What Stops Learning-based 3D Registration from Working in the Real World?
Zheng Dang, Lizhou Wang, Junning Qiu, Minglei Lu, Mathieu Salzmann

TL;DR
This paper investigates why learning-based 3D registration methods fail in real-world scenarios, identifies key issues, proposes guidelines to improve training and testing, and introduces BPNet, a model that generalizes well to real data without fine-tuning.
Contribution
The paper identifies failure sources in real-world 3D registration, proposes effective guidelines, and develops BPNet, the first learning-based method to handle unseen objects in real-world data without fine-tuning.
Findings
Guidelines improve training convergence and accuracy of baseline methods
BPNet achieves up to 67% accuracy on real-world unseen objects
Model trained only on synthetic data generalizes effectively to real data
Abstract
Much progress has been made on the task of learning-based 3D point cloud registration, with existing methods yielding outstanding results on standard benchmarks, such as ModelNet40, even in the partial-to-partial matching scenario.
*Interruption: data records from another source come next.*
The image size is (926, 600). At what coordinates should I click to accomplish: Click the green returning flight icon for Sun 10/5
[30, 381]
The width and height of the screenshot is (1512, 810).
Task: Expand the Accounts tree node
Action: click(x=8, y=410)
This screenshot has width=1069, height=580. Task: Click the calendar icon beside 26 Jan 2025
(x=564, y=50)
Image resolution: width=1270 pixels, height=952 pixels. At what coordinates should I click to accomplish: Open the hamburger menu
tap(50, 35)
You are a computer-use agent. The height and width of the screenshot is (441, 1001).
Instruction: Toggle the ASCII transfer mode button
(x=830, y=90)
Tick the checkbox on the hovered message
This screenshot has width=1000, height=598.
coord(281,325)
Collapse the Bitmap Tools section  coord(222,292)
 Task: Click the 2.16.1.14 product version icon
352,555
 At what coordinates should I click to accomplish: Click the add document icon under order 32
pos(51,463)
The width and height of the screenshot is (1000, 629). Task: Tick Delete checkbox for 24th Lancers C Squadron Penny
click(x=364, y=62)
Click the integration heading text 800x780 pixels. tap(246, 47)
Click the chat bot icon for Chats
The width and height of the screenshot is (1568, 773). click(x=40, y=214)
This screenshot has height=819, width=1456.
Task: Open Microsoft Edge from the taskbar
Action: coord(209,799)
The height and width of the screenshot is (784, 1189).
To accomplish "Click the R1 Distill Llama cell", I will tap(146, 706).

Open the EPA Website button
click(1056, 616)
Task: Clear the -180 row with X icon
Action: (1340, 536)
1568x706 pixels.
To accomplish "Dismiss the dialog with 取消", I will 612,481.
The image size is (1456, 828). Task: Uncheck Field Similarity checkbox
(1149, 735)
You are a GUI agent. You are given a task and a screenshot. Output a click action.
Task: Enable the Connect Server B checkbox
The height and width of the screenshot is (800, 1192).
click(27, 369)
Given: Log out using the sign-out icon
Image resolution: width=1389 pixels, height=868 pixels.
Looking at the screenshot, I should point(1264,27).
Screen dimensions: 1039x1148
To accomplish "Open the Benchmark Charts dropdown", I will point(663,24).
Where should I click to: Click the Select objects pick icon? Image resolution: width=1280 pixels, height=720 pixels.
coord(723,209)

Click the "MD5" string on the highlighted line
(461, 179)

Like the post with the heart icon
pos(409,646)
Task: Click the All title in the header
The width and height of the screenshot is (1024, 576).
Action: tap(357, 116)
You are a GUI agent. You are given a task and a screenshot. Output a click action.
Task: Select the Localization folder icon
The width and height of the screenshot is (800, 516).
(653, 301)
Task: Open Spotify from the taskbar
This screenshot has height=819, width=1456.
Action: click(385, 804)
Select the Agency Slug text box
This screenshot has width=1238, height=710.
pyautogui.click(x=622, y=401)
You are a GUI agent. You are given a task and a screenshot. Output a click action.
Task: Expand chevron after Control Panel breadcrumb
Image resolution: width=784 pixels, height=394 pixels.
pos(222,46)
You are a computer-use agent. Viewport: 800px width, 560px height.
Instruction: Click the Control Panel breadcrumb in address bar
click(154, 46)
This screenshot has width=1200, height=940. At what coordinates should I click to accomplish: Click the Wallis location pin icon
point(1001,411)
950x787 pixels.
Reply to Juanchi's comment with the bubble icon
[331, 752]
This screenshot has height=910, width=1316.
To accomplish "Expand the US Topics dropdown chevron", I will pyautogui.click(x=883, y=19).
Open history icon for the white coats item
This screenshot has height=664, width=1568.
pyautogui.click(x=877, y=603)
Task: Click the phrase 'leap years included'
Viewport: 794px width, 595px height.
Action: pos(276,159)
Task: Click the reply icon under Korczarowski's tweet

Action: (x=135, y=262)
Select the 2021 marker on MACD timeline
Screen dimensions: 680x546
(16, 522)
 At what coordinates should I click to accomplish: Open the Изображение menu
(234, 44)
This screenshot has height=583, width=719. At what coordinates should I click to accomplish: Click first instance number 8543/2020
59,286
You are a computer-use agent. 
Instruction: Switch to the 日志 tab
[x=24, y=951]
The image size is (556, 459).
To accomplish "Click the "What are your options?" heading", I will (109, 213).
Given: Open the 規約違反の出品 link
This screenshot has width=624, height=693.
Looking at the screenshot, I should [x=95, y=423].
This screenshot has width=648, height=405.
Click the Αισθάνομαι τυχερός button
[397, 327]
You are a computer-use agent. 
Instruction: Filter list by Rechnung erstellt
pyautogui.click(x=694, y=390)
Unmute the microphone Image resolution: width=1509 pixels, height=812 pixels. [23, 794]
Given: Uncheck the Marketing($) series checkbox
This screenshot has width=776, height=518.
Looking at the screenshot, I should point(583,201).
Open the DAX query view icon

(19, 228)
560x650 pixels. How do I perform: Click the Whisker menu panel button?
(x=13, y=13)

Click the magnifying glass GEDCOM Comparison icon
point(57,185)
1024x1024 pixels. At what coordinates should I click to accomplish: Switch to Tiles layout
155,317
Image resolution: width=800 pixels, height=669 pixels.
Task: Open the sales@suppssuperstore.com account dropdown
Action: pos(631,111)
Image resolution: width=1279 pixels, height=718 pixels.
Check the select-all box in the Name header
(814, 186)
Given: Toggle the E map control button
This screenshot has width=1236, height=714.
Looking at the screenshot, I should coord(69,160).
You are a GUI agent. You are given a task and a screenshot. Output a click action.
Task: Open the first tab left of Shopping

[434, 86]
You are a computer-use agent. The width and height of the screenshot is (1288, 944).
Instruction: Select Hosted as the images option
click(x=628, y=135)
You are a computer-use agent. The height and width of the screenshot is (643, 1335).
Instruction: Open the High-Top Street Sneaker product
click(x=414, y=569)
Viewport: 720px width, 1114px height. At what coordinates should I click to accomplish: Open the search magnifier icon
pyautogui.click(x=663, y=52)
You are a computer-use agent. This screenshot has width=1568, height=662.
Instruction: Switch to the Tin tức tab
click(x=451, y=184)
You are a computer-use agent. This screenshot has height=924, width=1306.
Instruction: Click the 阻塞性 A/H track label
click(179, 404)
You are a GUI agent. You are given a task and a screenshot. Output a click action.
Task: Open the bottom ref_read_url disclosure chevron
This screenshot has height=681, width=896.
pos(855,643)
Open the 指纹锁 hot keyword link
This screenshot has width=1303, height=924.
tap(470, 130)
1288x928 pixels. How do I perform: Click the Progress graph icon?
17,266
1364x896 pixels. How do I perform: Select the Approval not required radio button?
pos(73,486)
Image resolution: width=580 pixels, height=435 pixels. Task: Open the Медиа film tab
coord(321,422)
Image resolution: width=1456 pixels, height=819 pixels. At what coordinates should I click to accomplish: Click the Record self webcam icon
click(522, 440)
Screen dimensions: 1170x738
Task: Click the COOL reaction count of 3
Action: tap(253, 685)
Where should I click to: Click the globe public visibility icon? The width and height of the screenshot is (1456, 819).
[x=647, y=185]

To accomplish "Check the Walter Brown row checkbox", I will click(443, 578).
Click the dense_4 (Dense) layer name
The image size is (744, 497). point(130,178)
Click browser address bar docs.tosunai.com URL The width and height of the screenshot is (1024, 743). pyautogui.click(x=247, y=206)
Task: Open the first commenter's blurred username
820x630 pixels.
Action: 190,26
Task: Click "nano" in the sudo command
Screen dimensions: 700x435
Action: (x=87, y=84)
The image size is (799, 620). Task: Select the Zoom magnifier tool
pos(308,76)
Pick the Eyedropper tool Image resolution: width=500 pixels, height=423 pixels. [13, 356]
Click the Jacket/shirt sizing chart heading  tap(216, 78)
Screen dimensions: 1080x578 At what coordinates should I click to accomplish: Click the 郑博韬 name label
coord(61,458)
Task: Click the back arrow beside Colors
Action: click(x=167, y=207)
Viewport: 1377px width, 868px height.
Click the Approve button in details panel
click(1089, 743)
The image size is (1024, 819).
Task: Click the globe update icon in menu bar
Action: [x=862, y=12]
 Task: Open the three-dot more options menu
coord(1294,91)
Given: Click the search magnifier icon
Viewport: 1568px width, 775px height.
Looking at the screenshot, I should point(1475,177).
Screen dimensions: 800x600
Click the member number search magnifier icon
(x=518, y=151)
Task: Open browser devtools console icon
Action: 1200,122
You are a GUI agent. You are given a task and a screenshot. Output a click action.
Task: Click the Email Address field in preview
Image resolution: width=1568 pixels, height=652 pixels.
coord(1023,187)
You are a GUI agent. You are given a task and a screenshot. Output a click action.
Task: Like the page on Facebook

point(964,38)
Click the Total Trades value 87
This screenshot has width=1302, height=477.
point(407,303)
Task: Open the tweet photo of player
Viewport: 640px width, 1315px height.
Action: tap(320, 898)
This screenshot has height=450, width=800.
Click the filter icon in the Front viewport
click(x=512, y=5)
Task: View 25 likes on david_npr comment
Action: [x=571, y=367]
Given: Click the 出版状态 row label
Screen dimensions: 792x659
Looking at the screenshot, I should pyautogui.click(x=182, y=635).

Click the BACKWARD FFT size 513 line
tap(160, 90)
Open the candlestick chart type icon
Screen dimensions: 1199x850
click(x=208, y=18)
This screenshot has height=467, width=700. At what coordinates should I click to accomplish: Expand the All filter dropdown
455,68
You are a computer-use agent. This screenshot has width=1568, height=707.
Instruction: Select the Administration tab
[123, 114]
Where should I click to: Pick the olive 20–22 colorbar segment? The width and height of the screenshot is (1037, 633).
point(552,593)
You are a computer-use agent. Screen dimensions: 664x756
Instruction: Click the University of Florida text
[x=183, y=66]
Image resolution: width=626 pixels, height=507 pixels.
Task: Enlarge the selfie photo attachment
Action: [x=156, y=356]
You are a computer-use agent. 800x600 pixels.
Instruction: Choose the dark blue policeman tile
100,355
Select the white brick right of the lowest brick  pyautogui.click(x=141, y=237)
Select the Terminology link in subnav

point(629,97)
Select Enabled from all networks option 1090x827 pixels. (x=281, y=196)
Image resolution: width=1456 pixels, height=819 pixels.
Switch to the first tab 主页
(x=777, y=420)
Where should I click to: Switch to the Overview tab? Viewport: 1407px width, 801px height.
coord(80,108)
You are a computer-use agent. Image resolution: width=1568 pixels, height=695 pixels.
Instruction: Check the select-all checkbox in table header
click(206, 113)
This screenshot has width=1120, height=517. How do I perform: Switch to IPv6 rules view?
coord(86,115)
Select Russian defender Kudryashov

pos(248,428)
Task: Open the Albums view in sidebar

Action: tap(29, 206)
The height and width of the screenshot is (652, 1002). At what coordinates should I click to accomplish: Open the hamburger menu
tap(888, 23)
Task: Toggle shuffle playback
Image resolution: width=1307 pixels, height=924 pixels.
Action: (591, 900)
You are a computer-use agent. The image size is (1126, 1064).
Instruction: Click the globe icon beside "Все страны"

Unfortunately, these methods still struggle in the presence of real data. In this work, we identify the sources of these failures, analyze the reasons behind them, and propose solutions to tackle them. We summarise our findings into a set of guidelines and demonstrate their effectiveness by applying them to different baseline methods, DCP and IDAM. In short, our guidelines improve both their training convergence and testing accuracy. Ultimately, this translates to a best-practice 3D registration network (BPNet), constituting the first learning-based method able to handle previously-unseen objects in real-world data. Despite being trained only on synthetic…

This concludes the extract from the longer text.